Last week, midterms were approaching and I had a dilemma.  I scheduled an after school review day during which I’d go over the study guide with my students.  Unfortunately, out of my 75 freshmen, only about 15 could attend the time I had this face to face review scheduled.

I knew that I could audio record the session.  Also, I knew that I could video record it and then easily post the video to YouTube where the students could watch it.  Explain Everything is set up to do just this.

I thought audio alone would be the best medium for this task, so my problem was: How do I get the audio to my students in a form that they could download and/or stream with the apps they have on their school-issued iPads?

1). I had an audio recording app on my iPad already which I downloaded a while back from Apps Gone Free.  Even though I hadn’t used Recordium yet, it was easy to open up and start recording audio immediately.  Apparently, I could also combine images with my audio through the app, but I didn’t want to learn how to do this as my students were entering the room for the session!

photo Recordium

2). After recording the session (breaking the 40 minute session into files of 12 to 15 min each for greater manageability), I needed to get the audio to my students.  I knew that I could post the files in the shared Google Drive folder that each student in the class has access to.  Or I could just post in my own Google Drive and give the students the links to the files.  This seemed too simple and inelegant, so I looked into creating a podcast and posting the audio there.  I won’t detail the process I took in seeking this as it involved a lot of dead-ends.  The bottom line is that it was more difficult and time consuming than I expected, so I went back to the Google Drive route.

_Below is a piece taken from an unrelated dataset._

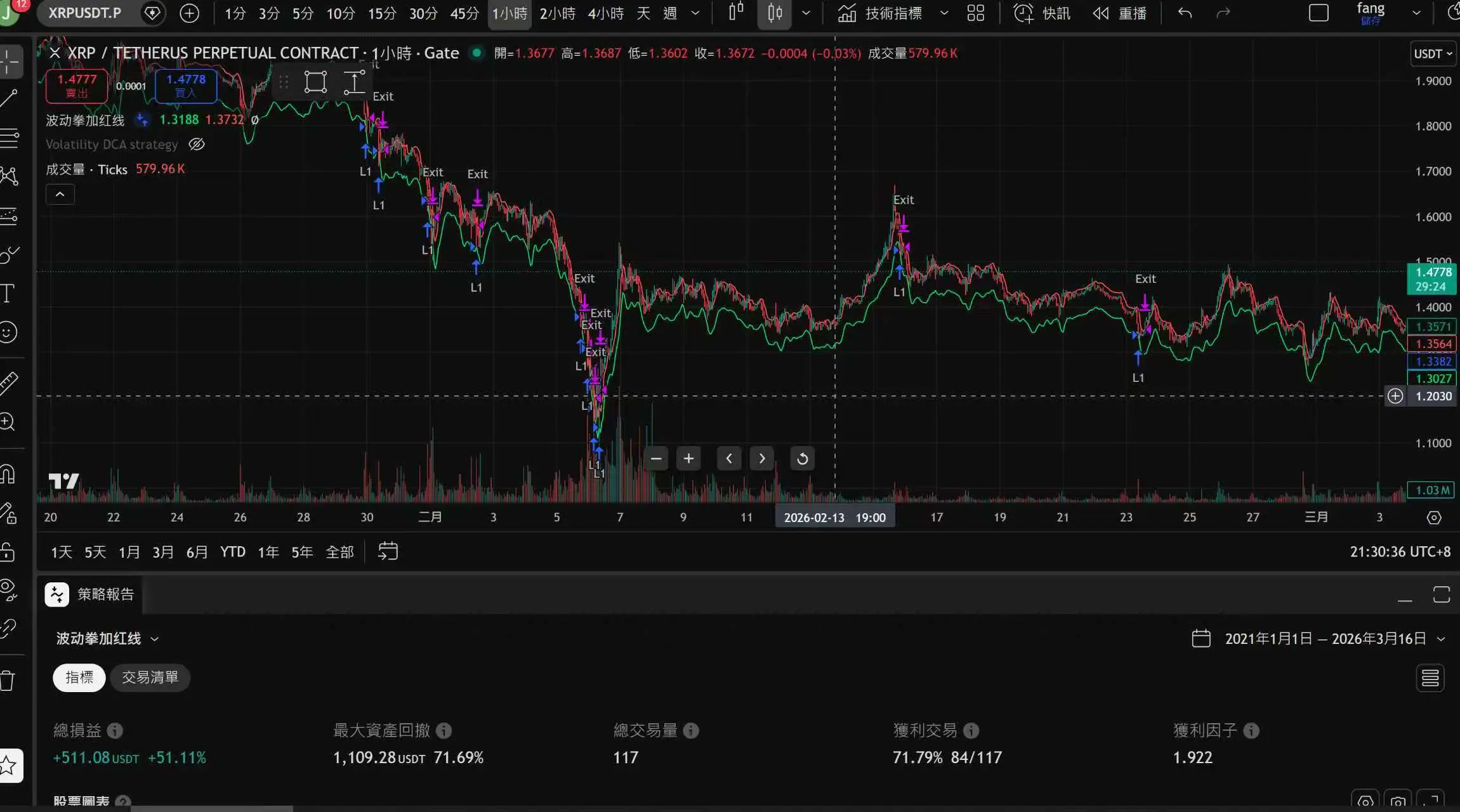
Task: Click the XRPUSDT.P symbol search field
Action: pyautogui.click(x=85, y=13)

3). As I was saving the audio files to Drive, I realized that I had unintentionally recorded them as .CAF [see the epilogue below for the solution to this.] As I had never heard about this file type I looked it up and found it was an Apple specific format.  I tried posting one and discovered it wasn’t going to stream from Drive and also that the students didn’t have an approved, “white-listed” app on their iPads which would handle it.

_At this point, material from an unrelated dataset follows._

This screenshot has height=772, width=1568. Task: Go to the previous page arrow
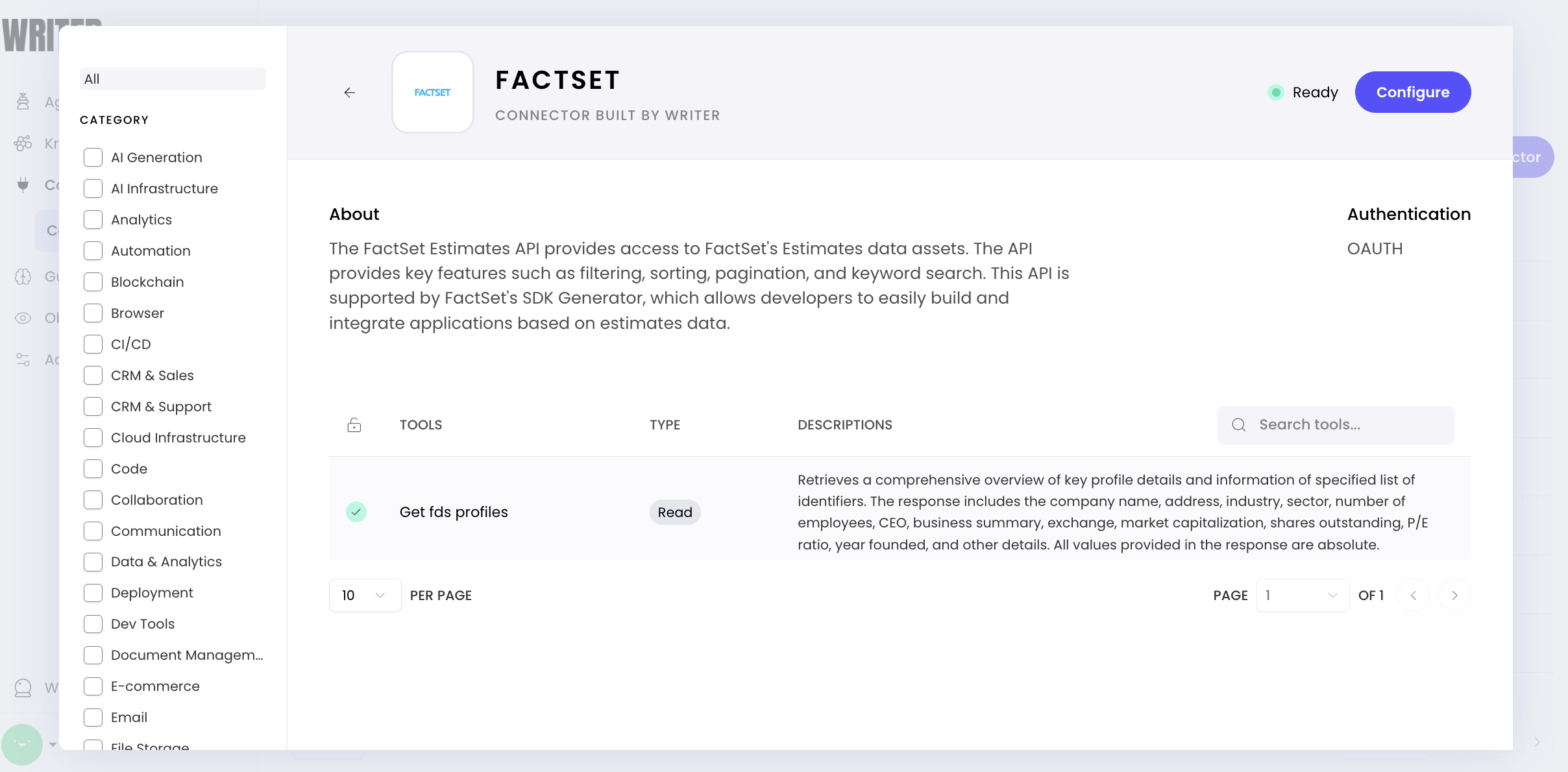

4). So now it was off to find a free file converter for the audio to make it the ubiquitous MP3 or MP4 type.  I found an easy one here.

5). Once converted, I posted the files in the shared Drive folder.  Now I needed to figure out the app in which to open and play the files.  This turned out to be easy – PDF Expert 5!  Surprisingly, this wonderful app (it’s certainly on my Top 10 Apps list) for PDF’s also will stream MP3’s and MP4’s.  It’s not pretty when streaming (just the audio interface with the sliding time bar), but it works.

photo PDF Expert

So, PROBLEM SOLVED – My students had the ability to easily download the audio review.  Now I need to grade papers and see if this helped them to be more successful on the exam!

Epilogue –

Going forward, I wanted to figure out whether I could have audio output from Recordium as something other than the .CAF file.  I asked a tech-savvy kid in my Study Hall about this.  He took my iPad, opened Recordium, quickly found the “gear” icon and the “audio options.”

photo Recordium 2

Yes, MP4 is a non-default option.  Sometimes it takes the tech experience of the youth to aid the wisdom of the elders.

— How do you get audio to your students?  Are there other solutions you could recommend?